Wily Sandwich: Right. I think it's like, obviously, depth first search, right? I mean, I think that's obviously what we're talking about. We're trying to say we're finding the minimum depth, and because, you know, we're not talking about a huge binary tree, where it's values all the way out. You know, what we're not talking about another one that keeps going ad nauseum, right? So there's not a reason to do breadth first search there.
Hot Gyro: Okay, so let me point out an example. I'm gonna comment that later on. What I'm talking about here is let's say we have a tree similar to what you're describing, but let's say the... here refers to maybe many levels that I'm not gonna, I'm just gonna skip over here. And this would be a number. And then here, I just have a number that at the end of the matter, so think of this ... being, you know, 10s of 1000s of layers there, right? Now, this is a highly, highly imbalanced tree, right? The left side is heavily, you know, very long, the right sides only one. What is the answer to this tree? What is the minimum depth to this tree?
Wily Sandwich: Well, it's two.
Hot Gyro: Right. That's right. So the depth here is two. Now, the question is when you use DFS versus BFS, which one is more optimal? Optimal in the sense that you are able to get the answer quicker, right? So time complexity is better, on average, for this particular example. And so, you, so it looks like you're saying that DFS, is that, right? Is that right?
Wily Sandwich: Well, in the case where you have like a, something with a, like a highly imbalanced tree like that, yeah, I would say breadth first search is better.
Hot Gyro: Okay. So, just I hear you just say, BFS is better. Which was better.
Wily Sandwich: Depth first search is typically better when there is lots of... when your your tree is like huge horizontally, right?
Hot Gyro: Okay, look, this is not one of those trees, right? Okay, so you're at this question I want to do, which one is better? For this example, for the example here, the one that I just drew out? Which one is better? Which approach is the better approach?
Wily Sandwich: I think it's probably breadth first search, right? Because you're, if you're able to look at both of them at the same time, and then you, you end if you're looking at three and nine, and then three and 20. And then you try to go to the next one, and there's nothing and three and 20. And then it's 15. And then you just keep on going down, then you've already stopped here. So you don't need to go any further.
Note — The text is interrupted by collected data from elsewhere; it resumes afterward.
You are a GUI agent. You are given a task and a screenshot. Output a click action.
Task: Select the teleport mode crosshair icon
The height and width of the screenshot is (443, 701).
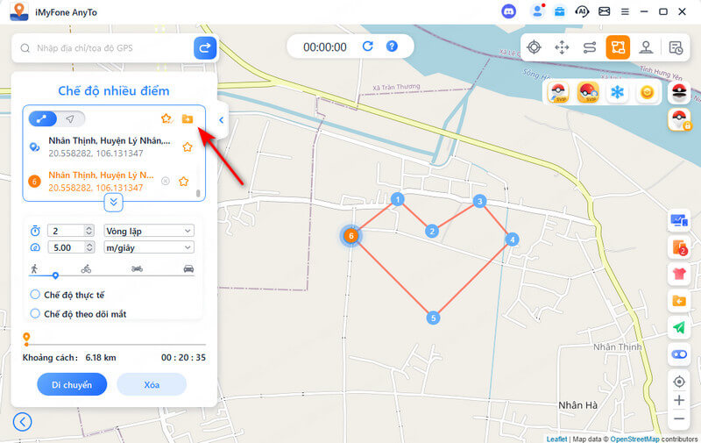click(535, 47)
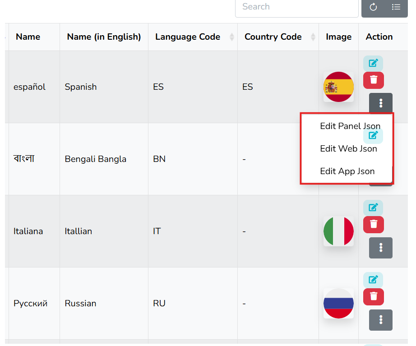Click inside the Search field
Screen dimensions: 416x346
(296, 7)
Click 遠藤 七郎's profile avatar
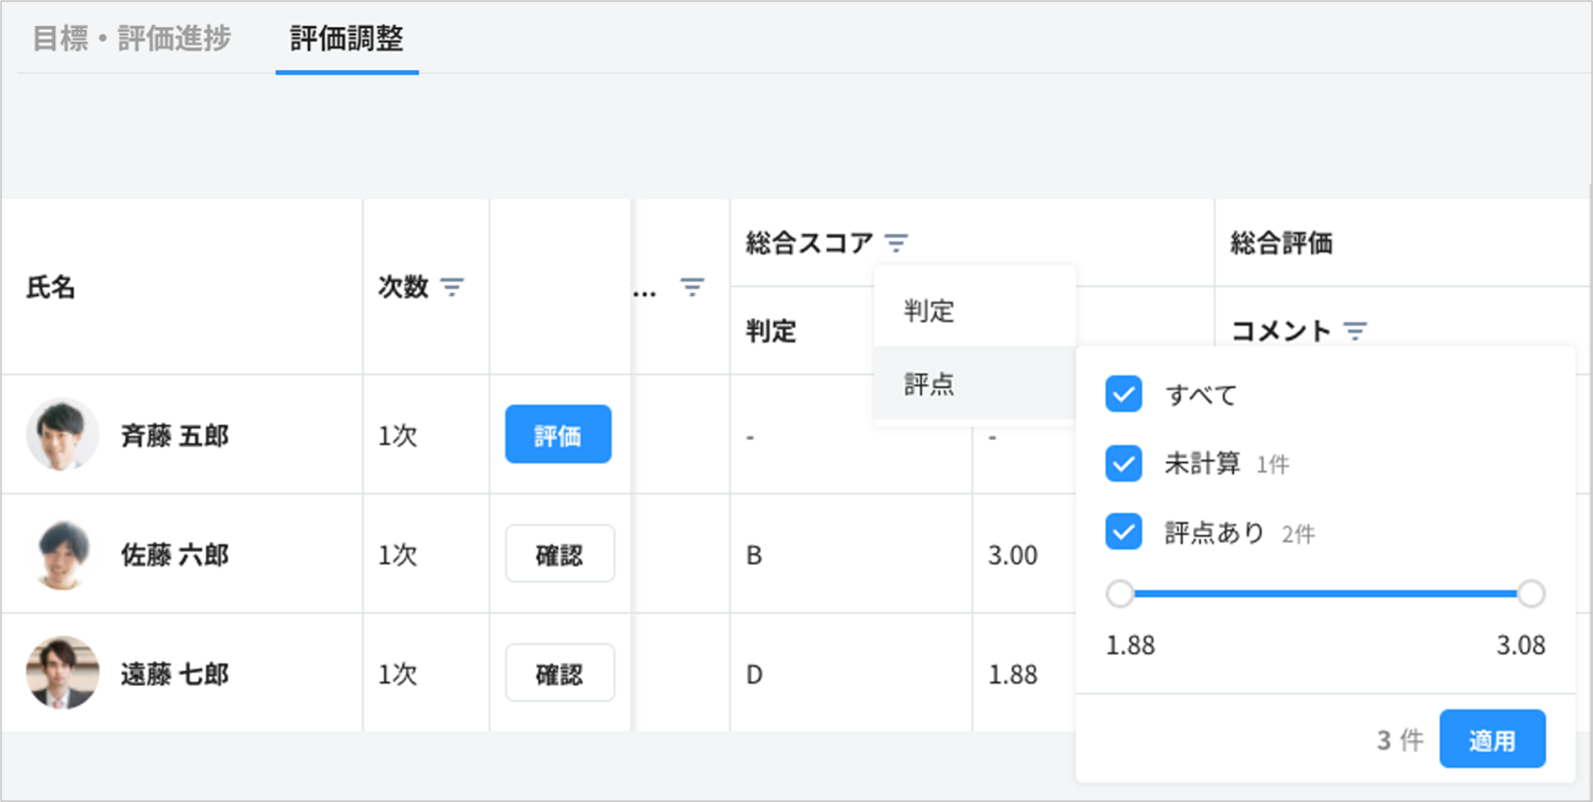This screenshot has width=1593, height=802. pyautogui.click(x=63, y=673)
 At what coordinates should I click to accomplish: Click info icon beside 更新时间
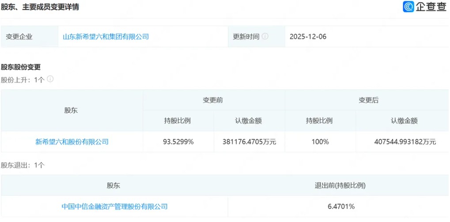coord(265,36)
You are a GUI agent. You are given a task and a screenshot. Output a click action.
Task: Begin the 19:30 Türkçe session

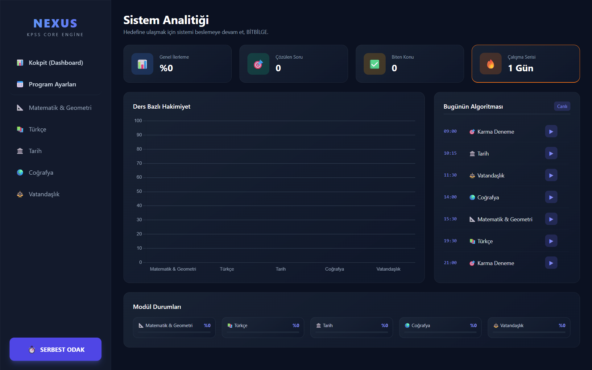(551, 241)
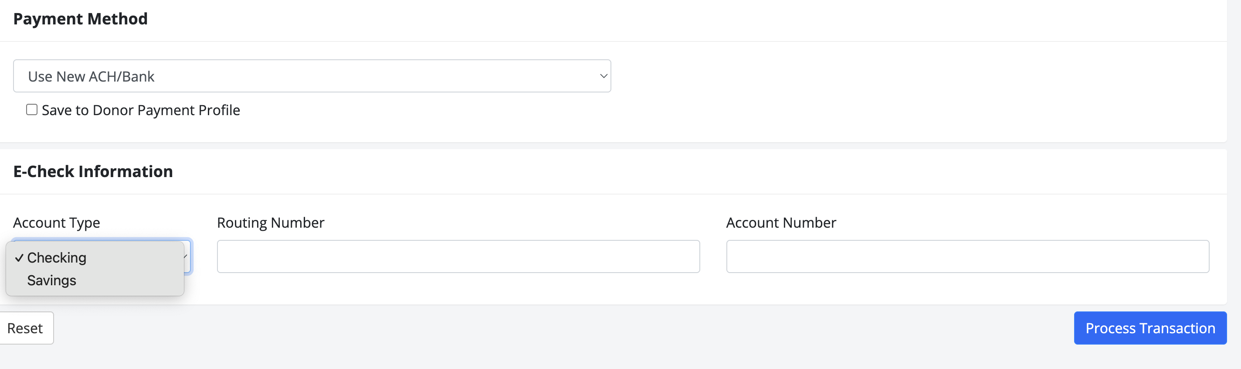Select Checking in the Account Type menu

tap(57, 258)
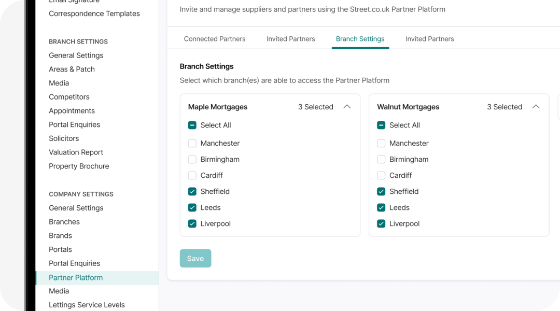Uncheck Leeds under Walnut Mortgages
Viewport: 560px width, 311px height.
[x=381, y=207]
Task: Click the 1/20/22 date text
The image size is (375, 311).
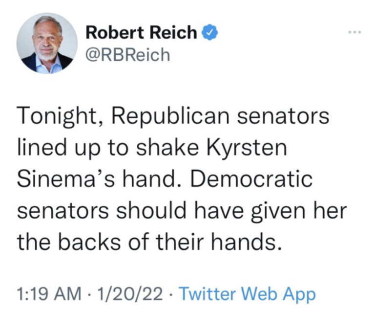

Hot Gyro: That's correct. Yes. So you're looking at the first example, and I agree with you. In the second example, it's even more obvious that for a highly skewed tree like this, BFS, breadth first search, with a B like boy, is much better, because it is able to terminate the algorithm much earlier as soon as it identifies the level or the depth that does not have any children. In other words, as soon as it's able to find a leaf, it just stopped the algorithm and says, this is the shortest path. And this is the depth and this is the answer. Right. So, so yeah. So now that we kind of clear up, you know, which, for this problem, the approach which we identify the approach that's better suited, I think, and get started to kind of code that up.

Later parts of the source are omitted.